Little problem, though: ABC ran the show out of order, so much so that a season 2 episode actually ended up airing during the third season. As far as I know, the DVDs presented the episodes as they were meant to be aired, but Hulu used ABC’s original air dates as the guide for how to arrange the episodes. So, when you watch the first season on Hulu you’ll get to the ninth and tenth episodes and wonder why the heck Dave is only just now moving out of Alex’s apartment (answer: because what you’re watching are actually the show’s second and third episodes). It’s a bit annoying, but the show so rigidly avoids serialized arcs that the episodes being out of order shouldn’t be a huge deal. Even the officially Happy Endings Twitter account joked about it:
That being said, just know that what Hulu says is episode 12 of the first season is actually the season finale, and it works so much better if you actually watch that specific episode when it was originally meant to be viewed, i.e., at the end of the season.
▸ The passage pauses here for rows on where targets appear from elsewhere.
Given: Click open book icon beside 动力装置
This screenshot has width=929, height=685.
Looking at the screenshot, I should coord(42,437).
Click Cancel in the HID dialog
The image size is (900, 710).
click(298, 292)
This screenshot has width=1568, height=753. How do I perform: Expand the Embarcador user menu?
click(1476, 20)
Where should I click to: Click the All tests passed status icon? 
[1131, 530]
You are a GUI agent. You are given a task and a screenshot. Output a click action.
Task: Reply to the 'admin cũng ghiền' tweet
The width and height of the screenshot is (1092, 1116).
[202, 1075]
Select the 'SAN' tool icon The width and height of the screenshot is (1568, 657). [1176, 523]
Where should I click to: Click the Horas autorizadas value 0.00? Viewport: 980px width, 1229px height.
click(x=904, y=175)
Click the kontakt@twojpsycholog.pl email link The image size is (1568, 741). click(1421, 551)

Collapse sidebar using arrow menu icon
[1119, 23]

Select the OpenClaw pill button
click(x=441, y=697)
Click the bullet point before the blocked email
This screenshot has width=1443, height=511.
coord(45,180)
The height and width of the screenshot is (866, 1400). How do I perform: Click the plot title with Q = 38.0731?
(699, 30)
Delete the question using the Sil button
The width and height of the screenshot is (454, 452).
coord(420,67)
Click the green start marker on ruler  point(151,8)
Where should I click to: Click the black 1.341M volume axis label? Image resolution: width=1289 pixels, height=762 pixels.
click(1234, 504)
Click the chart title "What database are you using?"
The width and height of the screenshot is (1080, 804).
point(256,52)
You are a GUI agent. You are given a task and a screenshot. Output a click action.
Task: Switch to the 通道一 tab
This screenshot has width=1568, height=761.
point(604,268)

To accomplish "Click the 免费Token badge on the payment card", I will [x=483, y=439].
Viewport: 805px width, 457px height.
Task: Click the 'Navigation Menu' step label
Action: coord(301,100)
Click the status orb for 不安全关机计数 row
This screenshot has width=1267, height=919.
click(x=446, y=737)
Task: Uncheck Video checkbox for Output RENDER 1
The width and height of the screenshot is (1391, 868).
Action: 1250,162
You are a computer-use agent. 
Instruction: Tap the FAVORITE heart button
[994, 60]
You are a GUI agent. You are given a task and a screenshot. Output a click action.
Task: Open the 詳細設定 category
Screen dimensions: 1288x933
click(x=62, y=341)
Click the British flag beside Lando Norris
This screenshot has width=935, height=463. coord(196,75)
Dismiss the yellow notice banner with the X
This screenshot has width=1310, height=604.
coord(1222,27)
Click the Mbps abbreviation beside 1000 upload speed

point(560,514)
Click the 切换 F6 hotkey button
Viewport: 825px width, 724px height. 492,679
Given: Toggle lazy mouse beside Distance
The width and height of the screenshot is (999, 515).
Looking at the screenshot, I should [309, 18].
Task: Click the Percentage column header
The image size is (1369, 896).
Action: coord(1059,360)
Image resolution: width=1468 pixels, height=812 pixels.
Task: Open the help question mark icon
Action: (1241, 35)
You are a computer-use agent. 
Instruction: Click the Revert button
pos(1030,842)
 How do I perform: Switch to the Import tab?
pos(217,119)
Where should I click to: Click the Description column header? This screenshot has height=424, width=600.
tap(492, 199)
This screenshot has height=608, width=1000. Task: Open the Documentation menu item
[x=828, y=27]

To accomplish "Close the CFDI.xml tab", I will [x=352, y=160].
What Are Some of the Best Episodes?: Just picking one episode per season, how about “Like Father, Like Gun” in the first season when Damon Wayons guest stars as Brad’s dad, and Penny discovers that she can speak Italian but only when she’s drunk, “Cocktails & Dreams” in the second season when everyone in the gang starts having sex dreams about Dave and “Kickball2: The Kickening” in the third season when the gang becomes ensared in a kickball context with Max as the team coach.
Could It Ever Come Back?: Maybe. There was a very long, Twitter-fueled April’s Fool Day joke last year implying the show’s return was imminent forcing co-creator and co-showrunner David Caspe to clarify that while all involved won’t rule out some kind of return or one-off special nothing was actually in the works.